I have just closed the deal with a all metal building from Star. 40x90x17. Turn key for 27,200. Best price I found. That's with dirt floor and posts on concrete piers. 3 sides enclosed, with 24ft opening on one. I'm insulating top also.


----------



## slowzuki (Mar 8, 2011)

These prices are unbelievable, I wish we had competitive ag building contractors here. I can't buy the materials for some of the erected prices.


----------



## wheatridgefarmMD (Sep 14, 2008)

40x80x18 with 2 single slider 20x18 doors and 2 entry doors, gable end posts 4' OC, 12" overhang on eaves with ridge vent and skypanels down both eave sides. $26,000 turnkey


----------



## Bob M (Feb 11, 2012)

We just built a 96' x 120' by 21' Actually 60x120 x21 with 16' lean toos on each side. 30' sliders in center off one gable end and 16' sliders on lean toos. other gable end closed. both sides have roll up curtains. Rain gutters and under ground piping to plung pool. dirt floor. We have about $100,000 in it. Thinking about laying plastic down over dirt floor and covering with about 4 inches of stone.


----------



## slowzuki (Mar 8, 2011)

Just the steel in the cheapest finish (galv) would be near 10,000$ for me on that building (the 40x80) from the menonites that are at least 25% cheaper than anyone else.


----------



## Lazy J (Jul 18, 2008)

We built a 64x100x18 stick built building with a 64x40 concrete floor and 3' concrete walls. We paid just under $75,000 for it, including the gravel and dirt work.


----------



## endrow (Dec 15, 2011)

Bob M said:


> We just built a 96' x 120' by 21' Actually 60x120 x21 with 16' lean toos on each side. 30' sliders in center off one gable end and 16' sliders on lean toos. other gable end closed. both sides have roll up curtains. Rain gutters and under ground piping to plung pool. dirt floor. We have about $100,000 in it. Thinking about laying plastic down over dirt floor and covering with about 4 inches of stone.


Who built it


----------



## Vol (Jul 5, 2009)

Bob M said:


> . Thinking about laying plastic down over dirt floor and covering with about 4 inches of stone.

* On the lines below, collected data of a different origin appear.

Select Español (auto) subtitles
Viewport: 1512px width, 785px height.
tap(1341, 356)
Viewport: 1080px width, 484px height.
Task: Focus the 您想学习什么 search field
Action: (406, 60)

Bob, I have been told to cover the plastic with landscape fabric before covering with gravel and that will help to protect the plastic from stone punctures.

Regards, Mike


----------



## Bob M (Feb 11, 2012)

Endrow, we bought the materials from Graber in Atglen Pa. and a local guy built it. Lapps barn equipment installed the curtains.


----------



## Bob M (Feb 11, 2012)

Vol said:


> Bob, I have been told to cover the plastic with landscape fabric before covering with gravel and that will help to protect the plastic from stone punctures.
> 
> Regards, Mike


 Thanks Mike, thats a good idea. Bob


----------



## slowzuki (Mar 8, 2011)

Some old guys here spread straw over it to do the same thing.


----------